Berdasarkan pengakuan masyarakat Rembang, peran kiai dalam konteks perkawinan siri tidak dapat digantikan oleh pihak lain. Artinya, kiai memiliki peran yang kompleks mulai dari tahap pra-nikah, akad nikah hingga pasca nikah. Ketiga peran tersebut dapat dijalankan oleh kiai secara bersamaan. Peran tersebut juga berdampak signifikan terhadap kelancaran perkawinan para pelaku dan keuntungan materil yang diperoleh dari peran kiai. Selain itu, pernikahan di Rembang juga menunjukkan indikasi fungsi pencatatan perkawinan yang semata bersifat administratif. Argumen ini terlihat dari upaya masyarakat untuk menghindari proses administratif ketimbang mengutamakan haknya. 

  

Kiai dan Kehidupan Sosial Keagamaan Masyarakat Rembang

  

Masyarakat Rembang, khususnya yang berada di daerah pedesaan, dikenal sebagai masyarakat yang memiliki tingkat religiusitas yang tinggi. Pola hubungan yang dibangun oleh masyarakat dengan para pemeluk agama dimaknai sebagai upaya untuk memperdalam ilmu agama secara intens, sehingga pada prinsipnya agama tidak hanya dimaknai sebagai ajaran spiritual, tetapi juga dituntut sebagai perilaku keagamaan. Pada kehidupan masyarakat Rembang, tokoh agama atau kiai  berperan sebagai pembimbing agama, sering kali menjadi rujukan utama dalam menyikapi dinamika permasalahan yang terjadi di masyarakat. Pola komunikasi yang terbangun antara kiai  dengan masyarakat secara intens serta keunggulan ilmu di bidang agama merupakan bagian dari cara kiai  dalam menjaga kewibawaan hukum Islam di tengah masyarakat.
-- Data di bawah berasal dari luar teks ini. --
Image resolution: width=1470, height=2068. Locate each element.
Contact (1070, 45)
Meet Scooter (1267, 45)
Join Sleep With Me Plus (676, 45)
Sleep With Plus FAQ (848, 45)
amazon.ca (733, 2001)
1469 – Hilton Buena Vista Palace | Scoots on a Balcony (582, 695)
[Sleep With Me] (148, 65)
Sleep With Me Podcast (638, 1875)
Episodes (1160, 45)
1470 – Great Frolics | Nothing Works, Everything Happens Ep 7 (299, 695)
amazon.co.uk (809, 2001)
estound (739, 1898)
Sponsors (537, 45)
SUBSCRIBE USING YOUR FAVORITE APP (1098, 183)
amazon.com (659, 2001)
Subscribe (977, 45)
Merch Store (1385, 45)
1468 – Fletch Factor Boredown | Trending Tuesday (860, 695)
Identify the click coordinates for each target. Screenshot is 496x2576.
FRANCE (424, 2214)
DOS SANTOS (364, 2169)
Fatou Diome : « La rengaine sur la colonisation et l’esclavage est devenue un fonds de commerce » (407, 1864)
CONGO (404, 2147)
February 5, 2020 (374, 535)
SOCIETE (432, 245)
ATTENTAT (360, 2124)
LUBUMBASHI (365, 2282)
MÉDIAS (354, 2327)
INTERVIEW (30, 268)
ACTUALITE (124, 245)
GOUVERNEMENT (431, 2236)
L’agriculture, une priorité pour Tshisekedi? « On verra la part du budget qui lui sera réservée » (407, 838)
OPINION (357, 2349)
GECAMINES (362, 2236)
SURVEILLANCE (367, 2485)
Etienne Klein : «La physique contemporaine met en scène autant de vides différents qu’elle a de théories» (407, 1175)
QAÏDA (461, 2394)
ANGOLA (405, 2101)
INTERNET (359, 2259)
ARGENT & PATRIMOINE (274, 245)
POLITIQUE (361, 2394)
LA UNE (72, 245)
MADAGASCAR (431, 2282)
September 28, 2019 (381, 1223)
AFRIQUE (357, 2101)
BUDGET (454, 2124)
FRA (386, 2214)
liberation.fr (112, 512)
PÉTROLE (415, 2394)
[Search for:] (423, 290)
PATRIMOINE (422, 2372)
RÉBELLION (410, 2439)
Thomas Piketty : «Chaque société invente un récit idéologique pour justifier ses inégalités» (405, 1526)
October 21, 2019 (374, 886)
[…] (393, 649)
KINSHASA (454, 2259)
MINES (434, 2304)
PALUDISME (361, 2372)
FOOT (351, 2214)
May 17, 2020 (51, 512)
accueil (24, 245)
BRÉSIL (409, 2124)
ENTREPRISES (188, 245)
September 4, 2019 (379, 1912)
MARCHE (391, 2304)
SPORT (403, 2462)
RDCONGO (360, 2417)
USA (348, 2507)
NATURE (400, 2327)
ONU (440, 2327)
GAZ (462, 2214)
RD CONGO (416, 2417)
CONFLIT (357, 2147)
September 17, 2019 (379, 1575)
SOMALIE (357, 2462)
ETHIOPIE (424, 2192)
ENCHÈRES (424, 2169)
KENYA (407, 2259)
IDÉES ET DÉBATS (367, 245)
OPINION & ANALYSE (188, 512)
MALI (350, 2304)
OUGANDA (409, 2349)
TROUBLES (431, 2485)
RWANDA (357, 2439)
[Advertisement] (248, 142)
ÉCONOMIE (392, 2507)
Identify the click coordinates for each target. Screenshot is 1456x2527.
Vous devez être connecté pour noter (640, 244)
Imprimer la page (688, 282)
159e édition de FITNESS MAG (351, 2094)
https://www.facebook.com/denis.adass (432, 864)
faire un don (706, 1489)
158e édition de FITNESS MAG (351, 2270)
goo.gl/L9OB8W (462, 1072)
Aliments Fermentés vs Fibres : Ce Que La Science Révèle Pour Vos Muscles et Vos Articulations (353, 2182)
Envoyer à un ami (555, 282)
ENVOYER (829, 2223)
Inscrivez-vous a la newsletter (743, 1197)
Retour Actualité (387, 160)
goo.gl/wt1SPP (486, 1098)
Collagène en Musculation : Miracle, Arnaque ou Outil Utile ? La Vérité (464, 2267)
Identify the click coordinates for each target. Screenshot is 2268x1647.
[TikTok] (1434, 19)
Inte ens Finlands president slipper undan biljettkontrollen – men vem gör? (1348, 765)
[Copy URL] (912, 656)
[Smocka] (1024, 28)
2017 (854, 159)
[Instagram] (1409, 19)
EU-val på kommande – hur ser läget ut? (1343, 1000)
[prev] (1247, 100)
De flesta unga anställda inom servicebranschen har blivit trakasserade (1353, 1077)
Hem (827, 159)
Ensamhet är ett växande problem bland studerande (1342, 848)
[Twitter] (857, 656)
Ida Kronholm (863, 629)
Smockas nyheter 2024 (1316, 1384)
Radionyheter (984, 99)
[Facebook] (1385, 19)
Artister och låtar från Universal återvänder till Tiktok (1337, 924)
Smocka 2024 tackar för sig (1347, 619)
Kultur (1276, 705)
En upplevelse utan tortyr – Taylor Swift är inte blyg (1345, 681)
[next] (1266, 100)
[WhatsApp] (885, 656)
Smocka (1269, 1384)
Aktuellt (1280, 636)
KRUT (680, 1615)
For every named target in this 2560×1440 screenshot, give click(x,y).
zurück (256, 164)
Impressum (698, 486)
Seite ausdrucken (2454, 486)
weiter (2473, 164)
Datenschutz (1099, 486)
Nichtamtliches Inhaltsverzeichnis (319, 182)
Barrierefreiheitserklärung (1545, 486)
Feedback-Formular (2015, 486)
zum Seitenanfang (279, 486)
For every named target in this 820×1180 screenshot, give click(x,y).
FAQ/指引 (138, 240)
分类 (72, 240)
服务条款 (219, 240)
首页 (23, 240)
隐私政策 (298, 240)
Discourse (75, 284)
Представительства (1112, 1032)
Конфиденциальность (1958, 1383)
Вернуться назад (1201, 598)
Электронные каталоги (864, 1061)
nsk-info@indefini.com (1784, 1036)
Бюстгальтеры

Artinya, bentuk realisasi perilaku keagamaan yang sadar, juga tidak bisa dilepaskan dari kontribusi tokoh agama.

  

Masyarakat Rembang yang secara umum didominasi oleh golongan masyarakat Ahlusunnah wal Jamaah Nahdiyah juga memiliki rutinitas berkumpul dengan warga yang diisi dengan beberapa kegiatan sosial keagamaan seperti tahlil, istigasah dan pembacaan Surat Yasin yang dilaksanakan seminggu sekali secara bergiliran di rumah-rumah warga. Kegiatan ini diikuti oleh kaum lelaki di Desa Rembang. Biasanya pembacaan tahlil, istigasah dan yasinan dipimpin oleh seorang tokoh agama. Jika tokoh agama tersebut berhalangan hadir, maka akan digantikan oleh orang yang sholeh dan dianggap sholeh. 

  

Rutinitas masyarakat Rembang sudah ada sejak lama. Selain sebagai upaya membangun kerukunan antarumat beragama, kegiatan rutin kemasyarakatan juga diwujudkan sebagai bentuk konsistensi terhadap tradisi Nahdliyin. Selain itu, dalam menyalurkan pesan-pesan keagamaan dan memimpin kegiatan-kegiatan keagamaan bersama warga masyarakat, sudah barang tentu diperlukan sosok yang memiliki tingkat pengetahuan agama yang luhur, akhlak yang baik, dan berakhlak mulia untuk dijadikan panutan. Keberadaan kiai  di tengah kehidupan masyarakat Rembang tidak semata-mata dipilih secara teknis, baik secara formal maupun informal, tetapi dalam kepribadiannya terdapat unsur-unsur yang secara kharismatik dapat dinilai oleh masyarakat.

  

Kiai dan Praktik Nikah Tidak Tercatat di Rembang


Baca Juga : Pemilu Untuk Demokrasi Berkeadaban

  

Terkait dengan perkawinan siri, keterlibatan pihak ketiga yang turut campur dalam jalannya perkawinan merupakan bagian yang tidak terpisahkan dari kelancaran jalannya perkawinan itu sendiri. Pada perkara perkawinan siri yang terjadi di Kabupaten Rembang, kiai  mempunyai andil yang paling besar dengan kewenangannya sebagai pelaksana perkawinan siri.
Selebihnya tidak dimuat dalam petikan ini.